My textbook seems to imply that a pointer variable still holds the address for memory previously allocated to it, even after free() was called on it -- assume I previously used malloc().

This isn't actually strictly true. The C standard specifically says that after free is called on a pointer, the value of the pointer itself becomes indeterminate. It might still point to the same address on your implementation, but all bets are off. The following program might even crash on some platform:

void *ptr = malloc(42);
free(ptr);

// some other code that is between here...

if (ptr) {
    ...
}

As the C standard says at 6.2.4p2

The value of a pointer becomes indeterminate when the object it points to (or just past) reaches the end of its lifetime.

And Appendix J.2. Undefined behavior:

The value of a pointer to an object whose lifetime has ended is used (6.2.4).

One possible behaviour could be caused by the compiler knowing that the value is not needed after free. Thus if ptr in the above code was stored in a register, the compiler is free to overwrite the value for some code in between there, and subsequently the variable ptr could behave as it was an uninitialized value by the time it was used in the if.

Using a pointer whose value is indeterminate will result in all sorts of funny behaviour, such as evidenced by this question here. The compiler need not produce the value that you'd expect, it just needs to conform to the standard.

---

In any case, the book is correct in that you're not to use the ptr after free(ptr) until you've set a new value to it, it is just that the specific example in the book is misleading as it is just one of the many possible outcomes, as is common for undefined behaviour in C.

Answer 3

What prevents other processes -- say google chrome or some app -- from messing with my variable?

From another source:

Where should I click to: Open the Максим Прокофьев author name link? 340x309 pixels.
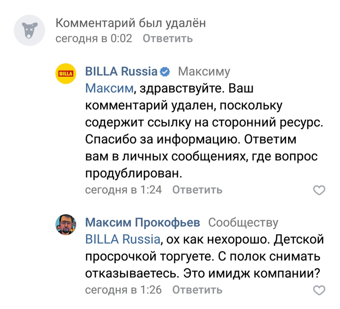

All modern desktop / server OSes ensure that the memory space of one program cannot be accessed by any other program. This comes about largely from the configuration (managed by the OS) of the memory management unit in the CPU.

However, not all OSes do this. DOS didn't, largely because it was intended as a single process OS; TSR programs could access anything in the whole machine, including the foreground programs.

Some real time OSes such as VxWorks (particularly older variants) are multitasking, preemptive OSes, but do not provide any inter-process memory separation. The designers chose to do this to reduce the context switch times, something that's handy in a real time OS.

Answer 4

Way back in the 1970s there were computers used by more than one person. The other users hated it when one of them crashed the system. So they invented the virtual machine. Not like when you hear it now, or well, yeah kind of.

Virtual memory so that programs can all use address 0x4000000 at the same time. Virtual CPUs so that many programs can run on one CPU with time slicing. Virtual input and output devices.

All of that was invented 50 years ago in Multics, VMS, Unix, IBM OS/360, etc.

Answer 5

pointer variable still holds the address for memory previously allocated to it, even after free() was called on it

This is true. The situation is called "dangling pointer". Your program is not allowed to use these pointers; otherwise, its behavior is undefined.

Does this mean that portions of memory become "locked" when malloc() is called so the data of my pointer remains constant?

They are locked only in the sense that malloc would not return the allocated range to your program again, until you free it. There is no built-in protection, though: if your program accidentally writes to a freed pointer, it may overwrite data in a legitimate variable, leading to errors that are extremely hard to catch without proper tools.

What prevents other processes -- say google chrome or some app -- from messing with my variable?

The fact that other apps run in separate memory space. Hardware and OS ensure that other processes are locked out from the memory space of your program.